TagLID
A word level Language Identification (LID) tool for Tagalog-English (Taglish) text.
TagLID is a word level Language Identification (LID) tool for Tagalog-English (Taglish) text. It is an open source project and is available as a Python library. TagLID was first developed as a data analysis tool for our Practical Research 2 (Maagma & Salido, 2023) in my Senior High School. The main purpose of the library is to identify the language of a text as either Tagalog or English. It was specifically developed to evaluate the frequency values of Tagalog and English words in a Taglish text. This was needed for our study since we need to determine the relative frequency of Taglish in a large dataset of text from our respondents. However, it grew as a reusable tool for language detection.
Usage
TagLID can be used both as a Python library and a command-line interface (CLI) tool. For comprehensive instructions, check the repository.
Library mode
You can use TagLID as a library by importing it into your Python code.
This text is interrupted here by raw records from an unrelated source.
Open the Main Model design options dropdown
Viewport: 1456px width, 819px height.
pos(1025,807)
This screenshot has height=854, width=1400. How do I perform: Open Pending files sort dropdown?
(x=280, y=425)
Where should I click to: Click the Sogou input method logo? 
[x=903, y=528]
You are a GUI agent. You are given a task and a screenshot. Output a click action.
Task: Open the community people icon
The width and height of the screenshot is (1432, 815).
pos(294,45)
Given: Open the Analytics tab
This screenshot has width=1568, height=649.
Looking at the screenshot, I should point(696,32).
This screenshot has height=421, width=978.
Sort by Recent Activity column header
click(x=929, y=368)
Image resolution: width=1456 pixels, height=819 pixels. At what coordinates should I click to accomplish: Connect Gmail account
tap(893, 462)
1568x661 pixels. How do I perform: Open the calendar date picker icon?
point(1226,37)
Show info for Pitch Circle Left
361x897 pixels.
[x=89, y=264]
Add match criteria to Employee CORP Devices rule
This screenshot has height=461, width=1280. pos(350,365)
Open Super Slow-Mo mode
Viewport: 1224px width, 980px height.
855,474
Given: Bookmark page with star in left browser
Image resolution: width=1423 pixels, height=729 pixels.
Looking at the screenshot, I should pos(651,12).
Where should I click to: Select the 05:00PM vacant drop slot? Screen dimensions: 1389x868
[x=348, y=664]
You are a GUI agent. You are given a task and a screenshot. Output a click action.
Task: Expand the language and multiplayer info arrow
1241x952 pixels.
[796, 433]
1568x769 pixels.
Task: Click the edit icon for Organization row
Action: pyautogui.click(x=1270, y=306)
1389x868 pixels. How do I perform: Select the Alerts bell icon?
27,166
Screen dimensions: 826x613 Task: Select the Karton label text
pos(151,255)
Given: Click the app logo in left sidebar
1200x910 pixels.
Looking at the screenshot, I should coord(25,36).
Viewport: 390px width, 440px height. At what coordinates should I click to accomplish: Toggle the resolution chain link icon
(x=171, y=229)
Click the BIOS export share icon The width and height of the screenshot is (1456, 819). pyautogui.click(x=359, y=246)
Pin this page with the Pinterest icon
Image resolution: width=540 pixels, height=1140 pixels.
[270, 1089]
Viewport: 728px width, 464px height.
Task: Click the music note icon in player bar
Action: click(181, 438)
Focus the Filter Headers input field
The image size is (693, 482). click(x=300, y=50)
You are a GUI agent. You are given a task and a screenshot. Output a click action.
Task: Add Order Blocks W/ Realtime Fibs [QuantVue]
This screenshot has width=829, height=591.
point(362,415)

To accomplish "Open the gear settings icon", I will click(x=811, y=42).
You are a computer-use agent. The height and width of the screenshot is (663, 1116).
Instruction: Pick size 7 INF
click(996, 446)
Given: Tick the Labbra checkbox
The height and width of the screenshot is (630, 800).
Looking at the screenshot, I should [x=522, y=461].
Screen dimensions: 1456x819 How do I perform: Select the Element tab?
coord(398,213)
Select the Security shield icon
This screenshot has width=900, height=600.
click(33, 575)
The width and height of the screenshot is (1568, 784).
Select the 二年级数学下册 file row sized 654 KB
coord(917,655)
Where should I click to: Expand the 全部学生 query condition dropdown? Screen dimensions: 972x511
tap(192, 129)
from taglid.lid import lang_identify, simplify
labeled_text = lang_identify("hello, mundo")
print(simplify(labeled_text))
Output:
[('hello', 'eng'), ('mundo', 'tgl')]
CLI mode
You can also use TagLID as a CLI tool by running python -m taglid
.
How it works
The basic algorithm is defined below by utilizing word frequency lists. This function checks the presence of a word in both Tagalog and English dictionaries and labels its language accordingly. This initial algorithm is in line with the one employed by Herrera (2022). However, to address ambiguous cases where a word is present in both dictionaries such as words like the English preposition ‘at’ and the Tagalog conjunction ‘at’ (and), the word frequency of the word in both languages will be compared and evaluated accordingly.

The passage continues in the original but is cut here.